Carlos López Torres
¿En serio cree usted que existe diferencia entre el modo de gobernar, específicamente en cuanto al manejo financiero de los tributos que aportamos se refiere, entre quienes han ocupado la silla grande de la entidad?
¿O piensa acaso que en verdad quienes se han venido sucediendo en el ayuntamiento capitalino, se han caracterizado por una administración escrupulosa de nuestras contribuciones?
El remedo de rendición de cuentas, precedidas de toda una inmensa campaña publicitaria orientada hacia el convencimiento previo de la población, respecto al buen uso de los recursos financieros que el pueblo pone a disposición de los gobernantes se ha convertido en un verdadero fiasco.
Ahí están para muestra los casos de algunos gobernadores priístas, o de otros ex mandatarios estatales del mismo partido o del partido azulino, quienes son acusados de presuntos delitos relacionados con diversos actos de maquinación respecto al uso personal de los recursos financieros que les ha tocado administrar durante su corrupto mandato.
Sin embargo, quienes han esperado años para ver concretadas sus expectativas de todo tipo, desde la mejoría inmediata de su hábitat hasta la prosperidad oportuna de su condición económica, no sólo han ido en aumento, sino han acrecentado su desesperanza de cara a una realidad de mayor empobrecimiento y deterioro en todos los órdenes de su vida, aunque quienes en su momento les rindieron informes espectaculares y les prometieron un futuro de prosperidad y tranquilidad, al final hayan defraudado la confianza depositada en sus respectivas administraciones desde los diferentes niveles de gobierno, para vivir plácidamente un futuro impune.
La infaltable cantaleta de la carencia de recursos y el endeudamiento dejado por el otro, forma parte del ritual de todo político que, de entrada, advierte cierta insolvencia financiera para concretar de inmediato las promesas de campaña, aunque no se atreva a ejercer la aplicación de acción penal alguna contra los causantes de la presunta malversación de los recursos públicos.
En paralelo, según el ceremonial establecido, se anuncia invariablemente que el endeudamiento habrá de continuar, dada la imperiosa necesidad de concluir las obras sin terminar y asumir las que el progreso del estado o municipio imponen, para el beneficio y la prosperidad de todas y todas sin exclusión, se insiste.

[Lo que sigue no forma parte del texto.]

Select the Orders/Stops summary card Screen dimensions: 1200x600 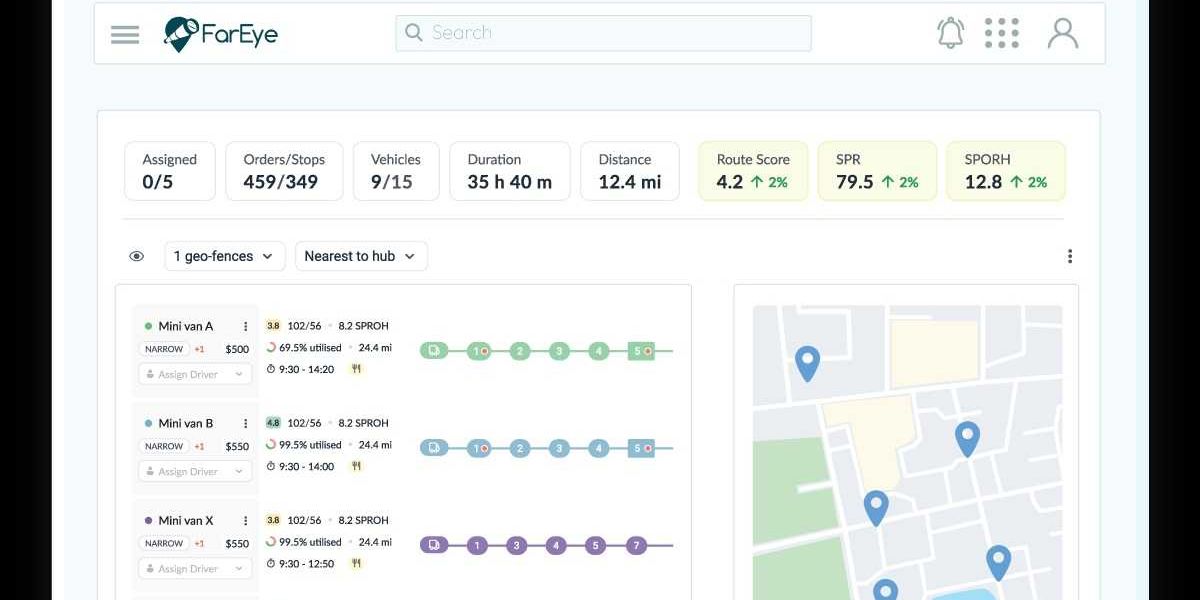pyautogui.click(x=284, y=171)
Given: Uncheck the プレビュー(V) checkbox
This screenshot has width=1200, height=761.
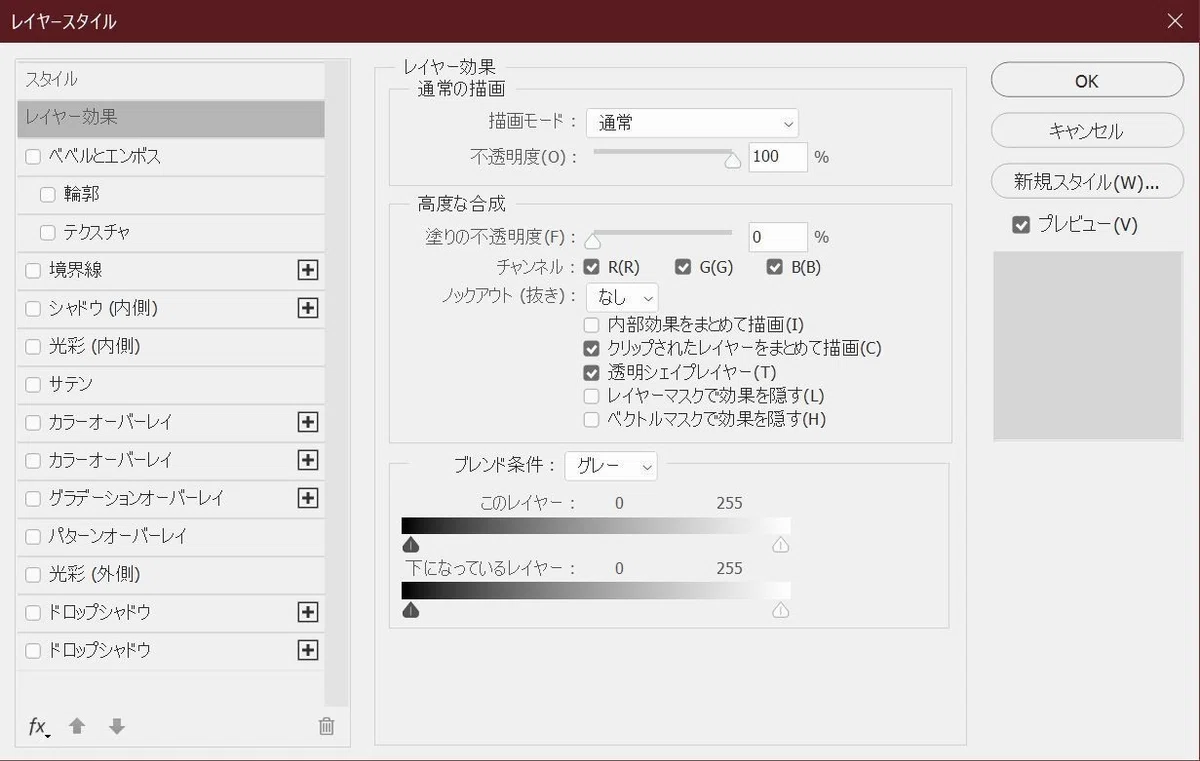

No, no estamos descubriendo nada nuevo. Sólo advertimos que bajo las escaramuzas públicas, incrementadas a propósito de los informes ofrecidos por los administradores en los cargos públicos de los amos de la entidad, de antaño y de nuevo cuño, subyacen los intereses de grupo cuyas contradicciones tienen que ver más con el reparto del pastel, que con el bienestar de la población a la que finalmente se le ofrece empleo mal pagado y postergación o regateo, en el mejor de los casos, de su derecho a una vida digna.
La paciencia de los desposeídos, quienes además deben sortear la inseguridad, la violencia y el inevitable deterioro de salarios dada la tendencia al aumento del costo de la vida, entre otros factores adversos, empieza a agotarse en medio de las deudas que no se pagan y las nuevas que se dejarán envejecer, aunque al final será la inmensa mayoría quien pague las consecuencias. ¿Cuánto más soportaremos los envejecidos ceremoniales de la clase política potosina?